Guest Editorial
Reflections
on Special Education, 2004
By Harold S. Koplewicz, M.D.
This month's issue of Education Update is dedicated to special
education, which usually connotes images of students in wheelchairs
or with severe learning disabilities. However, the 10 million
children and adolescents in the United States who suffer from
a psychiatric disorder are rarely considered, yet these disorders
are also barriers to learning.
While most schools now recognize that Autism, Asperger's and
even Attention-Deficit/Hyperactivity Disorder (ADHD) impair
learning without effective intervention, students with ADHD
in particular are more likely to drop out of school and spiral
into a downward cycle involving substance abuse and incarceration.
But most do not realize that two million teenagers in the United
States suffer from depression. These are not simply spoiled,
demoralized or sullen teens; they have a medical condition
that affects their appetite, concentration, sleep and motivation.
Because of these symptoms, these students often have trouble
with school attendance and performance, and some try to medicate
themselves with alcohol, marijuana and other illicit substances.
Unfortunately, due
to the national shortage of child and adolescent psychiatrists
(under 7,400) and lack of health insurance parity, many teens
were receiving antidepressant medications from primary healthcare
physicians. While the overwhelming majority of children and
adolescents who took these medicines had only nuisance side-effects,
a small percentage developed agitation and disinhibition,
which sometimes led to self-destructive behaviors and suicidal
thoughts. In controlled studies of over 4,000 teenagers with
depression, not a single teenager committed suicide. But
in the general population, there have been tragic scattered
reports of suicides. This led to a new FDA “black box” warning
on all antidepressants, which will unfortunately lead to fewer
teens with depression getting the treatment they need.
It's important for us to note that
during the past decade, the suicide rate among teenagers, while still too
high, decreased by 30 percent. This welcome change coincided with the availability
and increased use of the new “SSRI” antidepressants.
The best evidence is that these antidepressants are not bad medications, but
there are tragic cases of bad practice of medicine. The diagnosis of depression
requires extensive training and takes time, but pediatricians are reimbursed
for about seven minutes of face-to-face contact with their patients. What we
need is not to restrict or eliminate the use of SSRIs, but to better educate
parents about how real depression is and that we have effective treatments,
but with limitations. More importantly, pediatricians and family practitioners
need to be systematically trained on how to evaluate this important medical
condition, how to initiate treatment, and how to monitor it effectively to
achieve optimal results.
Special education was conceived in order to overcome barriers that prevent
learning.
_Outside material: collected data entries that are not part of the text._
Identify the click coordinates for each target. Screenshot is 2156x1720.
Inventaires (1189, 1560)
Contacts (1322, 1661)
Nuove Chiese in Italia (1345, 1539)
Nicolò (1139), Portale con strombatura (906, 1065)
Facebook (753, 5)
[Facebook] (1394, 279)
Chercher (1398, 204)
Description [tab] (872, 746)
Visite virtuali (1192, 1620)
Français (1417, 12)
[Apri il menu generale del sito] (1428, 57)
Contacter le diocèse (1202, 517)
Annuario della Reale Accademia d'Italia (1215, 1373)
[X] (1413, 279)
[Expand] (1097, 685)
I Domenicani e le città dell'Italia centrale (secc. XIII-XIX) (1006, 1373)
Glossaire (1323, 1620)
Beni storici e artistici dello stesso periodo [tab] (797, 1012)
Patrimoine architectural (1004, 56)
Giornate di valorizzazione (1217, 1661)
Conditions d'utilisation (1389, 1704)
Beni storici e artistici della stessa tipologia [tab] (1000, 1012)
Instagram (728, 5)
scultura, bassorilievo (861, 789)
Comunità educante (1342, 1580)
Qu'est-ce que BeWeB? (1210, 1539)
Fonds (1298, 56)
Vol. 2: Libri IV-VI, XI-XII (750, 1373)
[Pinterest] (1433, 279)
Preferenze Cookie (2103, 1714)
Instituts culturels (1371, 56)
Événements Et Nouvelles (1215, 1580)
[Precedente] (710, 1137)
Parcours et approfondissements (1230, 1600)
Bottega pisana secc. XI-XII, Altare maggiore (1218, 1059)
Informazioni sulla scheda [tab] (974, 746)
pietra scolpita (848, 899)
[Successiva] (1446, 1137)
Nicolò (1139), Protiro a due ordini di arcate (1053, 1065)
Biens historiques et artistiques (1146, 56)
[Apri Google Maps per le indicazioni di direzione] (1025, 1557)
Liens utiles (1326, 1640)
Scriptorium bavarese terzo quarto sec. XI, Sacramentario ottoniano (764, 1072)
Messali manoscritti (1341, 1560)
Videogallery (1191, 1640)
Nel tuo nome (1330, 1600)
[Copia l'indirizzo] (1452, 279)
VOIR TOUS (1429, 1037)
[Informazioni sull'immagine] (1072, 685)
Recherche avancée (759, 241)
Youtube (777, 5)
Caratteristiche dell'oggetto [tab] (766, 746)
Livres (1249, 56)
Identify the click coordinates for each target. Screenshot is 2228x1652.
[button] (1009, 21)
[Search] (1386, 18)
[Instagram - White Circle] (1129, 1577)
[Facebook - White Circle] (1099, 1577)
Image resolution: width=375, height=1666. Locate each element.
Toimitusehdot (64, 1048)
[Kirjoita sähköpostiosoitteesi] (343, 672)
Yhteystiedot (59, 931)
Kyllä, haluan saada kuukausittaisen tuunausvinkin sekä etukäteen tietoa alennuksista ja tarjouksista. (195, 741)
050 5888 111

We have come a long way, but we have to recognize that beyond ramps
for wheelchairs and programs for dyslexia, we must acknowledge that students
with psychiatric disorders as common and potentially lethal as depression need
health services in school as well. While students with depression do not need
a special curriculum, their teachers and parents have to be able to recognize
their suffering, and their doctors must be able to provide effective treatment
and careful monitoring while they are improving.#
Dr. Koplewicz is Founder and Director of the NYU Child Study Center and the Arnold
and Debbie Simon Professor of Child Psychiatry.